EFFECTS OF CORYNEBACTERIUM-PARVUM TREATMENT AND TOXOPLASMA-GONDII INFECTION ON MACROPHAGE-MEDIATED CYTOSTASIS OF TUMOR TARGET-CELLS

Abstract

Injection of mice with C. parvum or living or killed T. gondii was studied to determine the efficacy of these treatments in activating peritoneal macrophages to inhibit the uptake of [3H]TdR [thymidine] (cytostasis) by tumor target cells [mouse fibroblast L cells] in vitro. In the presence of activated macrophages from mice treated i.p. with a wide dose range of C. parvum or living Toxoplasma, cytostasis was usually > 99%. This population of activated macrophages was transient in C. parvum-treated mice, but persists, probably for life, in Toxoplasma-infected mice.
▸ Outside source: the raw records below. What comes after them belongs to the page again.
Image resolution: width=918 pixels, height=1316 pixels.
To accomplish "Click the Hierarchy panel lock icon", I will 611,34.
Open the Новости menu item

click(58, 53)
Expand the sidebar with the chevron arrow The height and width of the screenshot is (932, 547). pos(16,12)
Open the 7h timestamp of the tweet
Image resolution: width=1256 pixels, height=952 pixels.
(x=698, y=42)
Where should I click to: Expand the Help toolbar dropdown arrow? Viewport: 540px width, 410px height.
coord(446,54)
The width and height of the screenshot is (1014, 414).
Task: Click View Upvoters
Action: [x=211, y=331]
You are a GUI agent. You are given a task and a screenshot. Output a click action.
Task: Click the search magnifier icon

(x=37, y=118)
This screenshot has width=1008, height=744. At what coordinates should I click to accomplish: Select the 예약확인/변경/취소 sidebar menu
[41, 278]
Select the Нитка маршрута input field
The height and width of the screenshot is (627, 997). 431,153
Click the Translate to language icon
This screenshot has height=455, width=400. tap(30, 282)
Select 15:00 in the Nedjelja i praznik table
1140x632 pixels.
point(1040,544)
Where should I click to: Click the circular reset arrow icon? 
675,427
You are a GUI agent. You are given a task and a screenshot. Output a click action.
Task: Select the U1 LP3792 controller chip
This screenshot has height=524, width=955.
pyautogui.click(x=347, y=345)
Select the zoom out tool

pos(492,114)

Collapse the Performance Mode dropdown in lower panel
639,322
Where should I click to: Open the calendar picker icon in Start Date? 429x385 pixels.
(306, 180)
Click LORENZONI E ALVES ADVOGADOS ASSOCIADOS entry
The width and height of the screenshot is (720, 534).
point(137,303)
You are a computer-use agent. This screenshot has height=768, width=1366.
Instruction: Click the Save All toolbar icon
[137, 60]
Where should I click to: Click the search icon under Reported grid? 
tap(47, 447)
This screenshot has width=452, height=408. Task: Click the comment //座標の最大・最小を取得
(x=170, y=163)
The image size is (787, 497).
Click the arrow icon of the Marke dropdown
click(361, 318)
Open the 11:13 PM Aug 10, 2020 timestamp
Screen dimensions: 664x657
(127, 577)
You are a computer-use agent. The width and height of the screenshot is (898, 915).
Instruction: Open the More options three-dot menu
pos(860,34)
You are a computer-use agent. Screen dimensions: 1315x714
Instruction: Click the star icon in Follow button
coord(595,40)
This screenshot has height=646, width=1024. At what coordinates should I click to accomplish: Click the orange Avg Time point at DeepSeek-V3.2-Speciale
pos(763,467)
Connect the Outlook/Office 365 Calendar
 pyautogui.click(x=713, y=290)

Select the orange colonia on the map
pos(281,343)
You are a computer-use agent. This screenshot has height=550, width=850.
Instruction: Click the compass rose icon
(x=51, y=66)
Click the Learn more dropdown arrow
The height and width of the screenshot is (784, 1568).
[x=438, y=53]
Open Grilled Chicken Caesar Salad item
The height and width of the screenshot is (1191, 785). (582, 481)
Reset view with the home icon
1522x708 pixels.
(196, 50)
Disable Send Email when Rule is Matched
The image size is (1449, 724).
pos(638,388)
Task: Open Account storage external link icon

The i.p. route of administration of C. parvum was more efficient in activating macrophages than the i.v. route, but the s.c. route appeared to be relatively ineffective. Treatment with killed Toxoplasma by any route was also relatively ineffective in activating macrophages. In contrast, Toxoplasma infection resulted in highly activated peritoneal macrophages, regardless of the route of administration. Depending upon the route of initial treatment, the route of readministration of C. parvum had no appreciable effect or resulted in a marked alteration in the cytostatic capacity of peritoneal macrophages.